GitHub - chrismoos/m6502: A cycle-accurate 6502 CPU core for FPGAs and ASICs, including peripherals

4 min read Original article ↗

A compact MOS 6502 CPU implementation in SystemVerilog, designed for FPGA and ASIC deployment with a focus on minimal gate count.

Overview

m6502 is a cycle-accurate 6502 CPU core that can be used standalone or integrated into larger systems. The core is optimized for resource-constrained environments, making it suitable for small FPGAs like the Lattice iCE40 (Fomu) and projects with limited I/O like Tiny Tapeout.

An optional MCU wrapper is provided as a practical way to experiment with the core, offering peripheral integration (GPIO, SK6812 LED controller) and simplified memory interfacing. However, the CPU core itself is fully standalone and can be integrated into any design.

Key Features

CPU Core

  • Cycle-accurate 6502 implementation - Full NMOS 6502 instruction set with all addressing modes
  • Microcode-driven architecture - Vertical microcode for minimal gate count (~950 LUTs)
  • Standalone usage - Standard 6502 bus interface for integration into any design
  • Flexible memory support - Works with block RAM, external memory, or custom memory controllers

Optional MCU Wrapper

  • Peripheral integration - GPIO and SK6812 RGBW LED controller for experimentation
  • Bus multiplexing - Reduces pin count for I/O-constrained platforms
  • FPGA-proven targets - Working implementations for Fomu (iCE40) and ULX3S (ECP5)

Architecture

CPU Core

The CPU core is a fully synthesizable implementation of the MOS 6502 processor. Key architectural decisions:

  • Microcode-based execution: Instructions are broken down into microinstructions executed by a state machine, allowing for precise cycle timing and reduced logic complexity
  • Vertical microcode organization: Compact microcode format optimized for internal ROM rather than external lookup tables
  • Single-cycle ALU: Dedicated arithmetic logic unit with support for binary and BCD modes
  • Standard 6502 bus interface: 16-bit address bus, 8-bit data bus, read/write control signals

MCU Module

The MCU wrapper provides a complete microcontroller platform:

  • Integrates the CPU core with peripheral controllers
  • Memory-mapped I/O at standard base addresses
  • Clock domain management for CPU and peripherals
  • Internal bus multiplexing to route data between CPU, peripherals, and external memory

Memory Options

The design supports two primary memory configurations:

  1. Block RAM (BRAM): Internal FPGA memory for program and data storage. Ideal for standalone applications where the entire program fits in on-chip RAM.

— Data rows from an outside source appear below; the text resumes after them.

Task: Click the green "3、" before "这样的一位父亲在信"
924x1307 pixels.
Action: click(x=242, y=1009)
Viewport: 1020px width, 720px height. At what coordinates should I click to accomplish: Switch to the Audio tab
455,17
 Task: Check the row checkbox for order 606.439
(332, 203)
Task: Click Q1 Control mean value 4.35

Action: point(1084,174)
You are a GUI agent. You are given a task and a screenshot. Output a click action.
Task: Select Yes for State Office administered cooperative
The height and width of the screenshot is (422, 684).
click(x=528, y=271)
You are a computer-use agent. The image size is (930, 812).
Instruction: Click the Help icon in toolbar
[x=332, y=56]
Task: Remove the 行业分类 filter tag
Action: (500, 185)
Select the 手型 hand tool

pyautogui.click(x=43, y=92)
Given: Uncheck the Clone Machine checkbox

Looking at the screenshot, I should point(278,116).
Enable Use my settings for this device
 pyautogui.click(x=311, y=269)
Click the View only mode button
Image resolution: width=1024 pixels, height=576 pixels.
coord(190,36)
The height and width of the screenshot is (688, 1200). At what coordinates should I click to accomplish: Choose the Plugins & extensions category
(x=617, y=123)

  2. External Bus: Traditional 6502-style external memory interface with full 16-bit address and 8-bit data buses. Allows connection to external ROM, RAM, and memory-mapped peripherals like a real 6502 system.

Bus Multiplexing

For pin-constrained applications (such as Tiny Tapeout), an optional bus multiplexer reduces the required I/O pins from 24 (16 address + 8 data) to just 8 shared pins plus control signals.

The multiplexer operates in four phases:

  1. Output address low byte
  2. Output address high byte
  3. Read data input (for read operations)
  4. Write data output (for write operations)

An RP2040 PIO implementation provides external RAM/ROM using this multiplexed interface.

Note: Bus multiplexing is only necessary for platforms with limited pin count. Designs with sufficient I/O can use the full parallel bus interface directly.

Peripherals

Current peripheral implementations:

  • GPIO: 8-bit general-purpose I/O with pin multiplexing

    • Base address: 0xA000
    • Configurable direction, pin modes (UART, SK6812, etc.)
  • SK6812 RGBW LED Controller: Hardware driver for SK6812 addressable LEDs

    • Base address: 0xA010
    • Configurable timing and color control
  • Timer: 16-bit timer with prescaler and interrupts

    • Base address: 0xA020
    • Configurable prescaler, auto-reload, interrupt on overflow
  • Clock Control: CPU clock frequency management

    • Base address: 0xA030
    • Software-configurable CPU clock divider (1MHz default on targets)
  • UART: Serial communication controller

    • Base address: 0xA040
    • Configurable baud rate, TX/RX FIFOs, interrupt support

See docs/peripherals.md for detailed peripheral documentation.

Targets

Fomu (Lattice iCE40)

Minimal implementation targeting the Fomu USB board with iCE40UP5K FPGA. Demonstrates the design running in ~1000 LUTs with block RAM for program storage.

ULX3S (Lattice ECP5)

Development platform with more resources, used for testing and validation with external peripherals.

See docs/targets.md for build instructions and target-specific details.

Documentation

Getting Started

  1. Clone the repository
  2. Choose your target platform (fomu or ulx3s)
  3. Build an example:
    cd examples
    make
    cd ../targets/fomu  # or ulx3s
    make

Design Goals

This implementation prioritizes:

  1. Minimal gate count - Careful optimization for small FPGA targets and ASIC tapeouts
  2. Cycle accuracy - Matches original 6502 timing for compatibility
  3. Flexibility - Supports both integrated block RAM and external memory bus configurations
  4. Modularity - Clean separation between CPU core, MCU wrapper, and peripherals

License

MIT